§ Task details:
Convert the rows below into a Markdown table with two columns, No. and Line, giving each line its number and its text. Leave out blank lines.

-------------------------

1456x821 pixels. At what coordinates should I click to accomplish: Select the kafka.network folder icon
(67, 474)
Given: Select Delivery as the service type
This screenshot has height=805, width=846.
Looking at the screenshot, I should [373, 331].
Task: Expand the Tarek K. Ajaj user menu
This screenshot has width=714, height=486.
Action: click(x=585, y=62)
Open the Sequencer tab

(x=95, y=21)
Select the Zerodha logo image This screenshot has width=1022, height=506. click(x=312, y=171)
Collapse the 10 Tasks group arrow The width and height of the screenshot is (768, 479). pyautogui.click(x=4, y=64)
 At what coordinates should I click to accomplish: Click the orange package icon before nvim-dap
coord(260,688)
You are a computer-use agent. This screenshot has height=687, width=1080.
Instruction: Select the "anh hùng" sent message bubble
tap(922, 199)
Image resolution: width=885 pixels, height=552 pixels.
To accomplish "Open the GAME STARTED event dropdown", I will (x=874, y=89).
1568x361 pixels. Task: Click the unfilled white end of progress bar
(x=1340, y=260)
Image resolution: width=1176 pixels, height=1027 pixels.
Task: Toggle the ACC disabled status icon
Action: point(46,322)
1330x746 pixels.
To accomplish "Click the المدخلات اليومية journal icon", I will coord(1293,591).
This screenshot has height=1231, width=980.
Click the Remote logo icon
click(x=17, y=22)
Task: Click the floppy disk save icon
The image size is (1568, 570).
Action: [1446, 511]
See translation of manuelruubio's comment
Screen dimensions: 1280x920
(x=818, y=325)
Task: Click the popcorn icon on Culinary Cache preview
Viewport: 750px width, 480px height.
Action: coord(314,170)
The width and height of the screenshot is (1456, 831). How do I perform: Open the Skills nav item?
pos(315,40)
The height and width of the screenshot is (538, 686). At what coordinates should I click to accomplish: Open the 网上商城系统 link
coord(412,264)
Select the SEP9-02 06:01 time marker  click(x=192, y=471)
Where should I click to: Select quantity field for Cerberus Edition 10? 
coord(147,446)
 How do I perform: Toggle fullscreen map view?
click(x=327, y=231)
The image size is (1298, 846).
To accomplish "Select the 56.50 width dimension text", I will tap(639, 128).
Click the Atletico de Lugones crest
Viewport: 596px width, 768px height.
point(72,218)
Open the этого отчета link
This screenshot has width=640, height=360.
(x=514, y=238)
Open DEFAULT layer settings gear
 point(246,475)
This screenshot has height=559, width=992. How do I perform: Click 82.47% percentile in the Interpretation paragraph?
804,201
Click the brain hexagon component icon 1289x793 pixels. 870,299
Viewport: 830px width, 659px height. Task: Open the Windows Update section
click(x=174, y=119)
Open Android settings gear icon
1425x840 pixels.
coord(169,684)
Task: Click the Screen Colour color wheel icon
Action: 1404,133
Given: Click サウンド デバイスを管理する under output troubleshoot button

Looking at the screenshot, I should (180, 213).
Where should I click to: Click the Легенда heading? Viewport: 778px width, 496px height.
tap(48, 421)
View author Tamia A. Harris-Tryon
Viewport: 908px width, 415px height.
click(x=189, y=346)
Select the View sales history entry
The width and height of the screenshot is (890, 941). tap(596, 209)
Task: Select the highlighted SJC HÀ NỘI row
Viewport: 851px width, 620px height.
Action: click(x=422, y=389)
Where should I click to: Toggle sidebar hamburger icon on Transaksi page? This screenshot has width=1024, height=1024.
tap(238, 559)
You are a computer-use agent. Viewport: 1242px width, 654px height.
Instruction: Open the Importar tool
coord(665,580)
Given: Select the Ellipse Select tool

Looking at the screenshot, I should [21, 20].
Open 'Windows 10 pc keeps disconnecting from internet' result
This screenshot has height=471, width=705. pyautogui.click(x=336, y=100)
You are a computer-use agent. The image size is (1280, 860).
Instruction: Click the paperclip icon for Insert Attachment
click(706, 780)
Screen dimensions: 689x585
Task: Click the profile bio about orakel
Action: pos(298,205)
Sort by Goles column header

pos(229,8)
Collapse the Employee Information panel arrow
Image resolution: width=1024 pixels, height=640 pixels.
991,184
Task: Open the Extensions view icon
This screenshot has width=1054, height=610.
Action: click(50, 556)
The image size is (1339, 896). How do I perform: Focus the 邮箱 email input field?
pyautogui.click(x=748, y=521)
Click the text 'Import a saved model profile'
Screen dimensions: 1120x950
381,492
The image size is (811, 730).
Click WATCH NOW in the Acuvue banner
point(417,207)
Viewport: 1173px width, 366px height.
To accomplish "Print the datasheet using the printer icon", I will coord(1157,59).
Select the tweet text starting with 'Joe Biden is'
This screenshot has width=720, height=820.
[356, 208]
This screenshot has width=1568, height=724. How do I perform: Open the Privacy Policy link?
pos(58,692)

-------------------------

§ Task result:
| No. | Line |
|---|---|
| 1 | 1456x821 pixels. At what coordinates should I click to accomplish: Select the kafka.network folder icon |
| 2 | (67, 474) |
| 3 | Given: Select Delivery as the service type |
| 4 | This screenshot has height=805, width=846. |
| 5 | Looking at the screenshot, I should [373, 331]. |
| 6 | Task: Expand the Tarek K. Ajaj user menu |
| 7 | This screenshot has width=714, height=486. |
| 8 | Action: click(x=585, y=62) |
| 9 | Open the Sequencer tab |
| 10 | (x=95, y=21) |
| 11 | Select the Zerodha logo image This screenshot has width=1022, height=506. click(x=312, y=171) |
| 12 | Collapse the 10 Tasks group arrow The width and height of the screenshot is (768, 479). pyautogui.click(x=4, y=64) |
| 13 |  At what coordinates should I click to accomplish: Click the orange package icon before nvim-dap |
| 14 | coord(260,688) |
| 15 | You are a computer-use agent. This screenshot has height=687, width=1080. |
| 16 | Instruction: Select the "anh hùng" sent message bubble |
| 17 | tap(922, 199) |
| 18 | Image resolution: width=885 pixels, height=552 pixels. |
| 19 | To accomplish "Open the GAME STARTED event dropdown", I will (x=874, y=89). |
| 20 | 1568x361 pixels. Task: Click the unfilled white end of progress bar |
| 21 | (x=1340, y=260) |
| 22 | Image resolution: width=1176 pixels, height=1027 pixels. |
| 23 | Task: Toggle the ACC disabled status icon |
| 24 | Action: point(46,322) |
| 25 | 1330x746 pixels. |
| 26 | To accomplish "Click the المدخلات اليومية journal icon", I will coord(1293,591). |
| 27 | This screenshot has height=1231, width=980. |
| 28 | Click the Remote logo icon |
| 29 | click(x=17, y=22) |
| 30 | Task: Click the floppy disk save icon |
| 31 | The image size is (1568, 570). |
| 32 | Action: [1446, 511] |
| 33 | See translation of manuelruubio's comment |
| 34 | Screen dimensions: 1280x920 |
| 35 | (x=818, y=325) |
| 36 | Task: Click the popcorn icon on Culinary Cache preview |
| 37 | Viewport: 750px width, 480px height. |
| 38 | Action: coord(314,170) |
| 39 | The width and height of the screenshot is (1456, 831). How do I perform: Open the Skills nav item? |
| 40 | pos(315,40) |
| 41 | The height and width of the screenshot is (538, 686). At what coordinates should I click to accomplish: Open the 网上商城系统 link |
| 42 | coord(412,264) |
| 43 | Select the SEP9-02 06:01 time marker  click(x=192, y=471) |
| 44 | Where should I click to: Select quantity field for Cerberus Edition 10?  |
| 45 | coord(147,446) |
| 46 |  How do I perform: Toggle fullscreen map view? |
| 47 | click(x=327, y=231) |
| 48 | The image size is (1298, 846). |
| 49 | To accomplish "Select the 56.50 width dimension text", I will tap(639, 128). |
| 50 | Click the Atletico de Lugones crest |
| 51 | Viewport: 596px width, 768px height. |
| 52 | point(72,218) |
| 53 | Open the этого отчета link |
| 54 | This screenshot has width=640, height=360. |
| 55 | (x=514, y=238) |
| 56 | Open DEFAULT layer settings gear |
| 57 |  point(246,475) |
| 58 | This screenshot has height=559, width=992. How do I perform: Click 82.47% percentile in the Interpretation paragraph? |
| 59 | 804,201 |
| 60 | Click the brain hexagon component icon 1289x793 pixels. 870,299 |
| 61 | Viewport: 830px width, 659px height. Task: Open the Windows Update section |
| 62 | click(x=174, y=119) |
| 63 | Open Android settings gear icon |
| 64 | 1425x840 pixels. |
| 65 | coord(169,684) |
| 66 | Task: Click the Screen Colour color wheel icon |
| 67 | Action: 1404,133 |
| 68 | Given: Click サウンド デバイスを管理する under output troubleshoot button |
| 69 | Looking at the screenshot, I should (180, 213). |
| 70 | Where should I click to: Click the Легенда heading? Viewport: 778px width, 496px height. |
| 71 | tap(48, 421) |
| 72 | View author Tamia A. Harris-Tryon |
| 73 | Viewport: 908px width, 415px height. |
| 74 | click(x=189, y=346) |
| 75 | Select the View sales history entry |
| 76 | The width and height of the screenshot is (890, 941). tap(596, 209) |
| 77 | Task: Select the highlighted SJC HÀ NỘI row |
| 78 | Viewport: 851px width, 620px height. |
| 79 | Action: click(x=422, y=389) |
| 80 | Where should I click to: Toggle sidebar hamburger icon on Transaksi page? This screenshot has width=1024, height=1024. |
| 81 | tap(238, 559) |
| 82 | You are a computer-use agent. Viewport: 1242px width, 654px height. |
| 83 | Instruction: Open the Importar tool |
| 84 | coord(665,580) |
| 85 | Given: Select the Ellipse Select tool |
| 86 | Looking at the screenshot, I should [21, 20]. |
| 87 | Open 'Windows 10 pc keeps disconnecting from internet' result |
| 88 | This screenshot has height=471, width=705. pyautogui.click(x=336, y=100) |
| 89 | You are a computer-use agent. The image size is (1280, 860). |
| 90 | Instruction: Click the paperclip icon for Insert Attachment |
| 91 | click(706, 780) |
| 92 | Screen dimensions: 689x585 |
| 93 | Task: Click the profile bio about orakel |
| 94 | Action: pos(298,205) |
| 95 | Sort by Goles column header |
| 96 | pos(229,8) |
| 97 | Collapse the Employee Information panel arrow |
| 98 | Image resolution: width=1024 pixels, height=640 pixels. |
| 99 | 991,184 |
| 100 | Task: Open the Extensions view icon |
| 101 | This screenshot has width=1054, height=610. |
| 102 | Action: click(50, 556) |
| 103 | The image size is (1339, 896). How do I perform: Focus the 邮箱 email input field? |
| 104 | pyautogui.click(x=748, y=521) |
| 105 | Click the text 'Import a saved model profile' |
| 106 | Screen dimensions: 1120x950 |
| 107 | 381,492 |
| 108 | The image size is (811, 730). |
| 109 | Click WATCH NOW in the Acuvue banner |
| 110 | point(417,207) |
| 111 | Viewport: 1173px width, 366px height. |
| 112 | To accomplish "Print the datasheet using the printer icon", I will coord(1157,59). |
| 113 | Select the tweet text starting with 'Joe Biden is' |
| 114 | This screenshot has width=720, height=820. |
| 115 | [356, 208] |
| 116 | This screenshot has width=1568, height=724. How do I perform: Open the Privacy Policy link? |
| 117 | pos(58,692) |